Please note that our lifelines have so far been used for 18 days of sailing on the west coast of scotland. Thankfully, they were not tested for real in a man overboard or capsize situation.
They were made up by Jimmy Green Marine from 5.5m of 25mm webbing, with a loop at one end and a Gibb hook at the other. The hook was passed around the thwart, through the loop at the end, and pulled tight, securing the lifeline to the thwart. We each wore a yachting deck harness to which the Gibb hook was attached. In case of getting tangled and being unable to release the hook, we each carried a safety knife. The length of 5.5m was chosen to allow the boat to capsize one way, and be righted the other (ie the mast does a 360 through the water), and still allow one to climb aboard.
Obviously, 11 meters of webbing in the cockpit is prone to getting in a mess and the following techniques were found to keep tangles to a minimum:
-Each line is attached to one end of the thwart- Helm to port and crew to starboard. With a bit of practice, we quickly learned to always passing the right way around each other to save the lines getting tangled round each other.

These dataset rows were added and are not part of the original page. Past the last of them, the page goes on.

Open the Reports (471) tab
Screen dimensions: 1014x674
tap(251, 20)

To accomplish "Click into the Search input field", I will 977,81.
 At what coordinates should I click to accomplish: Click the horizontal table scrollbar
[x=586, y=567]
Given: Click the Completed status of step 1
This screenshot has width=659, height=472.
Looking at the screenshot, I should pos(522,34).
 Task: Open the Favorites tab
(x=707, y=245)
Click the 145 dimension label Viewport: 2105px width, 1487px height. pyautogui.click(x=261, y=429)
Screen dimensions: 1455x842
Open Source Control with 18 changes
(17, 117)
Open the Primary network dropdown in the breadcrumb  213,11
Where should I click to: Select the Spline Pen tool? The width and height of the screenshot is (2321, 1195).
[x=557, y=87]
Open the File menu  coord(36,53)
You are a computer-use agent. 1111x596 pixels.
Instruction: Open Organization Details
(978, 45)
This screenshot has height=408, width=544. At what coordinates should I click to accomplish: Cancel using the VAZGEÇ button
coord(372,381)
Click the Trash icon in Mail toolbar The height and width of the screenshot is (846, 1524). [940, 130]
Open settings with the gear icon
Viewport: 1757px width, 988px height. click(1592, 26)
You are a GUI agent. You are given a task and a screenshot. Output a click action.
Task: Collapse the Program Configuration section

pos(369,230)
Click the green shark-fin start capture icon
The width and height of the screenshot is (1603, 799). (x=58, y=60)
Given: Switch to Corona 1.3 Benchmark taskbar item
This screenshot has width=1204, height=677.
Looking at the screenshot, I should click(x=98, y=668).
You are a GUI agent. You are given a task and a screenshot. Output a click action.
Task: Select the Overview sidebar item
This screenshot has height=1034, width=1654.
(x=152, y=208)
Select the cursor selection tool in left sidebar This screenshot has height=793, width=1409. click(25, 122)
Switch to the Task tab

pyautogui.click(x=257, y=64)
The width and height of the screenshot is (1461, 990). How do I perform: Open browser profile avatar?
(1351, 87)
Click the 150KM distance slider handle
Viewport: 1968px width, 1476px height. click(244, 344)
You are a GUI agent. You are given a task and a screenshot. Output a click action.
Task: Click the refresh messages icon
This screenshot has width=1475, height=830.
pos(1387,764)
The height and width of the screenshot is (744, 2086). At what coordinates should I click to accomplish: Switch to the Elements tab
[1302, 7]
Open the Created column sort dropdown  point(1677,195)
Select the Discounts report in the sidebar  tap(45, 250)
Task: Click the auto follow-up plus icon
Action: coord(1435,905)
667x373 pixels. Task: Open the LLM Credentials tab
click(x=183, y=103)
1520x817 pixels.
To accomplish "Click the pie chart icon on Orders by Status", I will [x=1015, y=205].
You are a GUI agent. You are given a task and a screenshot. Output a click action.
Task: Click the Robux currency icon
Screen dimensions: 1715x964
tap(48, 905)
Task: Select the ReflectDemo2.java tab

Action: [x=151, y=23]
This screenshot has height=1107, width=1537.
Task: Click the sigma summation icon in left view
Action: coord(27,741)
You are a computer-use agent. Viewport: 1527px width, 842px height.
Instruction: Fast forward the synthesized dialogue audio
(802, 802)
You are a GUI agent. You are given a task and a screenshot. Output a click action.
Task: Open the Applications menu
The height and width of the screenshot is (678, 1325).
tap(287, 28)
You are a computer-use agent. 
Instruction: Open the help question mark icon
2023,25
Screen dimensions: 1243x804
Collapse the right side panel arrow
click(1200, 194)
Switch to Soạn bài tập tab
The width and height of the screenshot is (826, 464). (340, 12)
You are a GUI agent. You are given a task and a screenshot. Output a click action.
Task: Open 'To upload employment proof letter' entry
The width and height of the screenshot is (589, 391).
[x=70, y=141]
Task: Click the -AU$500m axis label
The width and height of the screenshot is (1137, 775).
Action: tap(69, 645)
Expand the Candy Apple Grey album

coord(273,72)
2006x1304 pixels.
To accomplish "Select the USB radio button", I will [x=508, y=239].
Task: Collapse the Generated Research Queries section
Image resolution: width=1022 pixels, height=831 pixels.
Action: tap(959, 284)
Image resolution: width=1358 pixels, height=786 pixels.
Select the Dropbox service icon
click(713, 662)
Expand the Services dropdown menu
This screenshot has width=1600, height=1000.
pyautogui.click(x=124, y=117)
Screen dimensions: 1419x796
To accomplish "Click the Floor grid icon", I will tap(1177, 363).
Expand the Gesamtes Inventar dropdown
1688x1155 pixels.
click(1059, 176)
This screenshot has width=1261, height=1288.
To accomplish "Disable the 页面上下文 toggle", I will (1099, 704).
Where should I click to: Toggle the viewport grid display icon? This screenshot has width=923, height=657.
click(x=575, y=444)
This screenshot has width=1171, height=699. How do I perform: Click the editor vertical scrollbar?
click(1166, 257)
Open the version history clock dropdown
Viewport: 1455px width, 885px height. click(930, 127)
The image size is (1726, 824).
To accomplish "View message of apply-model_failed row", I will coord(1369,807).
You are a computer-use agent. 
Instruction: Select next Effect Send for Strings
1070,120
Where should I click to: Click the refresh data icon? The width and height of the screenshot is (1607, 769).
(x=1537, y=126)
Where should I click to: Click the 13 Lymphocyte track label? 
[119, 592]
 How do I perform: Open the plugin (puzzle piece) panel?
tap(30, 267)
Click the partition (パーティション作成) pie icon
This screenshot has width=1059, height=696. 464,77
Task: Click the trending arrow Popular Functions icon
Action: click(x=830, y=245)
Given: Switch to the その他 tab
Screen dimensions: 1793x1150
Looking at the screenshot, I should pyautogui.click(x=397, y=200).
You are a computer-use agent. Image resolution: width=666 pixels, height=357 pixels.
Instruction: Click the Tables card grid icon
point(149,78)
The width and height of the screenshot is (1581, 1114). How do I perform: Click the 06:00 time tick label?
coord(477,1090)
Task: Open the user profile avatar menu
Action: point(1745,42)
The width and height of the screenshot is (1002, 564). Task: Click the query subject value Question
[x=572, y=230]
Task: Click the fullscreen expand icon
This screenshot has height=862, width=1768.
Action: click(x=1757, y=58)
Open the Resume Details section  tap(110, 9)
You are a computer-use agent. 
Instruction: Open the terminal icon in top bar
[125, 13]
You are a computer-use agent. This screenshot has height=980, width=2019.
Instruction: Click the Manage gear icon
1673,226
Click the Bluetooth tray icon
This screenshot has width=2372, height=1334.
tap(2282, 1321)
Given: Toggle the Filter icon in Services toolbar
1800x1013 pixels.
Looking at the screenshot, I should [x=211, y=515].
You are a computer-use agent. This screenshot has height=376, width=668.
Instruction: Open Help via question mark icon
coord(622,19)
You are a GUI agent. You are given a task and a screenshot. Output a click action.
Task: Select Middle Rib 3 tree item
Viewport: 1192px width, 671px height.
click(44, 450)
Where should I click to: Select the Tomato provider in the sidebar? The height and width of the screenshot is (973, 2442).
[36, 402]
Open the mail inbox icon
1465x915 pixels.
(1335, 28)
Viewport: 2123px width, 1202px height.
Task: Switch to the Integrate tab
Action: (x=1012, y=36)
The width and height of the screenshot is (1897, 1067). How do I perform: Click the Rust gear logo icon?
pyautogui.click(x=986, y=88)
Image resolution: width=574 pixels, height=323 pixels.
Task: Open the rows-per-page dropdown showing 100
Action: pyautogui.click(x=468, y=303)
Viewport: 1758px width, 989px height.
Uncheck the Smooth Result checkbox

-Each lifeline is a different color. We have one red and one yellow, which also contrasts with the main and jib sheets, helping to identify which line is which.
-While a long lifeline is needed in case of a capsize, for normal use, a couple of meters if long enough. We neatly folded up about half of each lifeline and held it together with elastic bands so the extra length can be easily released when needed. Unintentionally, we tested this idea out when my crew jumped out onto a pontoon without remembering to unclip. As planned, tugging on the lifeline released the folded up half of the lifeline.